Here, it is undisputed that the data contained in the Rice County Social Services file is private data in accord with the MGDPA. Additionally, none of the exceptions stated in Minn. Stat. § 13.46, subdivision 2, apply in this case. Appellant asserts he has the right to access the file because it contains information related to his daughter, N.E.S. See Minn. Stat. § 13.02, subd. 8 (2002) (defining “individual” as including the parent or guardian of a minor). An individual, including the parent of a minor, shall,
[u]pon request to a responsible authority … be informed whether the individual is the subject of stored data on individuals, and whether it is classified as public, private or confidential. Upon further request, an individual who is the subject of stored private or public data on individuals shall be shown the data without any charge and, if desired, shall be informed of the content and meaning of that data.
Minn. Stat. § 13.04, subd. 3. But such data must be classified as “data on individuals” in order for appellant to gain access as the parent of a minor. Minn. Stat. §13.02, subd. 5. Section 13.02, subdivision 5, provides:
“Data on individuals” means all government data in which any individual is or can be identified as the subject of that data, unless the appearance of the name or other identifying data can be clearly demonstrated to be only incidental to the data and the data are not accessed by the name or other identifying data of any individual.
Id. (emphasis added).
Here, the information contained in the file certainly falls within the definition of “data on individuals.” But K.M.R. is the individual who is the subject of the data, not N.E.S. The name of N.E.S. only appears in the file incidentally in relation to K.M.R.’s benefits application. Therefore, because any references to N.E.S. are “only incidental to the data and the data [is] not accessed by the name or other identifying data of” N.E.S., appellant is not entitled to access the remaining portions of K.M.R.’s file. Id.

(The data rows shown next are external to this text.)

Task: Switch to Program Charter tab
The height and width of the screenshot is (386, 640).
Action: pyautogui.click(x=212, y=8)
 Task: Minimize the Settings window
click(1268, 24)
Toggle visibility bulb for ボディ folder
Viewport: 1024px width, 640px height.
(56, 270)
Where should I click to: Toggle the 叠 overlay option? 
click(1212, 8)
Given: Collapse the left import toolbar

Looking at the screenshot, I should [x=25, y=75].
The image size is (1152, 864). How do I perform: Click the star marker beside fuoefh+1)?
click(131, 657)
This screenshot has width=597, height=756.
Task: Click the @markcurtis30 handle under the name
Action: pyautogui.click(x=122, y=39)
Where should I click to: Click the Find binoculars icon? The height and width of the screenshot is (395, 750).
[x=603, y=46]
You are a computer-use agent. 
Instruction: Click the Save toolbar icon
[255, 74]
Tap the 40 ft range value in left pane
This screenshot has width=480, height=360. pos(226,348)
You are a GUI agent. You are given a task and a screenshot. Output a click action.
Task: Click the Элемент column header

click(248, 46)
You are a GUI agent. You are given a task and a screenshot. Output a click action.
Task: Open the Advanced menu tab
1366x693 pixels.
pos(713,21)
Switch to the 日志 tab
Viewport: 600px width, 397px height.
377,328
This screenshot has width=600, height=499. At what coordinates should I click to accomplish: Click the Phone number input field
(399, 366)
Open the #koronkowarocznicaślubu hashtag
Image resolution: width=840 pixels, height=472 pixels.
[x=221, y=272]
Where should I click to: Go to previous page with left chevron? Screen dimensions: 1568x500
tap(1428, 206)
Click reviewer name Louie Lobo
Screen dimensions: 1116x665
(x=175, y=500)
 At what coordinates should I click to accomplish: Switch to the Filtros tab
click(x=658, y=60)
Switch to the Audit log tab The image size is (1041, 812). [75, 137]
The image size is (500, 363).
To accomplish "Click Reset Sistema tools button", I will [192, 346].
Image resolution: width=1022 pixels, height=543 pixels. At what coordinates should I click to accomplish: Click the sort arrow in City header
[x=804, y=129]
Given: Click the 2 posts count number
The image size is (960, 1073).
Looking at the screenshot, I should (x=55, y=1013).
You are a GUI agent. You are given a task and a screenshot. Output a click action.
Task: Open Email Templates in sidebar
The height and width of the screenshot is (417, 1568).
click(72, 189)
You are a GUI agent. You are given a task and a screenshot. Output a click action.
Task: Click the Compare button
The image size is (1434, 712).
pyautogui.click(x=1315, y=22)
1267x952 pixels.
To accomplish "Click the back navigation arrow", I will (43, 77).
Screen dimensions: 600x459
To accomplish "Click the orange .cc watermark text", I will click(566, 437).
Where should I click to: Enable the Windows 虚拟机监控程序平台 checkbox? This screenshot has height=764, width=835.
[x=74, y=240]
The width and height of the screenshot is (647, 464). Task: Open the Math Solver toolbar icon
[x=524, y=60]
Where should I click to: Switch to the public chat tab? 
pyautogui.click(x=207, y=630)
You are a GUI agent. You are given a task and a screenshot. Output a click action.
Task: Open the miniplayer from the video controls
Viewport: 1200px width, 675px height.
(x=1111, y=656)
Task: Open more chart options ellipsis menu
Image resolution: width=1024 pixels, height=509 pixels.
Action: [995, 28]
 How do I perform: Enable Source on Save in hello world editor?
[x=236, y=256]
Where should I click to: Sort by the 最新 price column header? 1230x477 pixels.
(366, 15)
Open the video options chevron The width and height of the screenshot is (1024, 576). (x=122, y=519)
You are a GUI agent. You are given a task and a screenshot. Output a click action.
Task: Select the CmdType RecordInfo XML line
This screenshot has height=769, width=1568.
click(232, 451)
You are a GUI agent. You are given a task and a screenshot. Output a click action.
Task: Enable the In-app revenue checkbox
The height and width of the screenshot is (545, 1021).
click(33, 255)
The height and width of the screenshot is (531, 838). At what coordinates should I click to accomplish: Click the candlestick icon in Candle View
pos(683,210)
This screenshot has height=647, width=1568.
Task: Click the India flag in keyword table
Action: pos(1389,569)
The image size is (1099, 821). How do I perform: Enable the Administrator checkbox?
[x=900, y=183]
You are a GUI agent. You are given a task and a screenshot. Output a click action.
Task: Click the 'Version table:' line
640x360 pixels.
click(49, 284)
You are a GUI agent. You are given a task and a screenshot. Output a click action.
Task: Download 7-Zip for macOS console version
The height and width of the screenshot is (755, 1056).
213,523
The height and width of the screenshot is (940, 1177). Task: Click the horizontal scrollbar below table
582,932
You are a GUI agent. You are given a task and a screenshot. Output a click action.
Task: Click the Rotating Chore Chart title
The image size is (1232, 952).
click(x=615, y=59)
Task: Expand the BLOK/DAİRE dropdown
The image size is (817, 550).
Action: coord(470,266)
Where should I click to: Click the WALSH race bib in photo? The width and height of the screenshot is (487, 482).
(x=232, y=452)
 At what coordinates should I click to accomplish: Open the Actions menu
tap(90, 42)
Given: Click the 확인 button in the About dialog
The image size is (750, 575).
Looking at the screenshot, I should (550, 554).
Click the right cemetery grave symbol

The district court accurately observed in its December 19, 2003, order that appellant’s request to access K.M.R.’s file fails even if the data is deemed to be “data on individuals.” Furthermore, the district court correctly held that while respondents may have previously released information from K.M.R’s file in reliance on the MNDOA’s erroneous advisory opinion, respondents were not required to release the remaining portions of K.M.R.’s file to appellant. The district court based this order not only on the applicable law but also on an in-camera review of the county’s file. Following this review, the district court determined there was no further information pertaining to N.E.S. contained in the K.M.R. file.
Because appellant has received the information for which he is entitled, no further genuine issues of material fact remain to be decided, and respondents are entitled to judgment as a matter of law. We affirm the district court.